Last year, the city agreed to purchase the front 7.2 acres of Brookhaven Park from the county for $2.2 million. The $2.2 million was included in the $40 million parks bond approved by voters in November. The agreement capped back-and-forth negotiations between the county and city that had been underway since the city was founded in 2013.
After the parks bond vote was approved, City Council officially approved a resolution to buy the property from the county for the agreed-to price of $2.2 million with plans to begin park improvements as soon as possible. But the purchase is slower than the city would like on the county’s end, according to City Manager Christian Sigman.
“We are trying to get through the county’s legislative process and quite honestly I don’t know how that works,” he said in a May 14 interview. “Now that we have approved drawings, we can’t put them out to bid because we can’t work on property we don’t own.”
The city is ready to put out bids for a gateway entrance into the park from Peachtree Road. Design plans are ready and permits are being gathered.
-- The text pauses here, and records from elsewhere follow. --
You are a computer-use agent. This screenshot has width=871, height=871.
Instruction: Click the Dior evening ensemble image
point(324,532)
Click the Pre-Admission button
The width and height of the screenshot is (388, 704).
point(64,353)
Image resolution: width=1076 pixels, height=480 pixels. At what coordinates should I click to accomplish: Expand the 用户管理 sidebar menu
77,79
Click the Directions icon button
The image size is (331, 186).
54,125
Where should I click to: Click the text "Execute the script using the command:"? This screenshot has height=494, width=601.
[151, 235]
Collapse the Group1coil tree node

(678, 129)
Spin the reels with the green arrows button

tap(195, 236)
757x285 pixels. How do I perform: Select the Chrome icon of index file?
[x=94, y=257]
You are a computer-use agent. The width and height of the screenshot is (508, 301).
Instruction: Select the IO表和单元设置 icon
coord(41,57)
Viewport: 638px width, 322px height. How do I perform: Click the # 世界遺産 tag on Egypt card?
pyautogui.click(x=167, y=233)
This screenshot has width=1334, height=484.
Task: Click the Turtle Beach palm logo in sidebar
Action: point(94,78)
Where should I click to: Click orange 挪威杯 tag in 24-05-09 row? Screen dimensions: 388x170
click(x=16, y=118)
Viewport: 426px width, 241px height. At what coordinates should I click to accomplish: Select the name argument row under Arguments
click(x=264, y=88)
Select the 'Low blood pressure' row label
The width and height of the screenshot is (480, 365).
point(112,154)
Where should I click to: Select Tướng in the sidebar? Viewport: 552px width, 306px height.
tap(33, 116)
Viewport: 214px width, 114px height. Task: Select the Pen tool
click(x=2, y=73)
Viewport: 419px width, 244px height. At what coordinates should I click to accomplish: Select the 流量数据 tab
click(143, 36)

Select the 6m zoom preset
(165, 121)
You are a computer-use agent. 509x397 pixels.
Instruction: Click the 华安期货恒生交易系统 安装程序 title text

But the DeKalb County Board of Commissioners must still approve the sale purchase agreement and contracts to transfer the property to the city.
“The sale still has to go through the legislative and legal process … but it has been a very, very glacial process with the county,” Sigman said. “We’ve been trying to get this done for six months.
When asked about the delay in approving the sale, DeKalb County responded with a May 28 written statement saying final details are still being worked out.
“DeKalb County officials have an agreement in principle with Brookhaven officials regarding the sale of property adjacent to Brookhaven Park. Both parties are now finalizing the details of that proposed agreement in order to present it to the governing authorities of DeKalb County and the city of Brookhaven for approval,” according to the statement.
Brookhaven spokesperson Burke Brennan issued May 29 a written statement saying the city expects the sale to be finalized by the end of this summer.
“A tentative agreement has been reached, and lawyers for the city and the county are working to get the agreement finalized and approved by both governing bodies,” Brennan said. “We expect the transfer to be complete by the end of summer.”
The city wants to begin soon the construction of the gateway entrance into Brookhaven Park for pedestrians walking along Peachtree Road. The parks bond oversight committee, made up of community volunteers, approved the overall design plans for the entrance in May.
The planned gateway entrance differs from an iron fence conceptual plan proposed by the Brookhaven Park Conservancy years ago that included a wrought iron fence and arch. The new design is planned to be granite columns entrance with built in granite seating to the sides of the entrance and an iron arch with the words “Brookhaven Park.”
Other amenities planned for the “front area” of the park to be paid for with parks fund money include: a new 10,000-square-foot playground area with equipment for different ages; a pavilion with restroom; shaded seating area next to the playground; an expanded community garden area with garden shed and restroom and outdoor work station; and renovation of the existing pavilion.
Finalizing the purchase of the front portion of Brookhaven Park would bring to close a six-year process of negotiations between the city and county.
The city purchased the back 12 acres of the park from the county in 2017 for $100 an acre.
The purchase of the front portion of the park does not include about 3 acres where the DeKalb Services Center and its parking lot are located. The DeKalb Services Center has been located on Osborne Road since 1978 and provides programming for adults with special needs.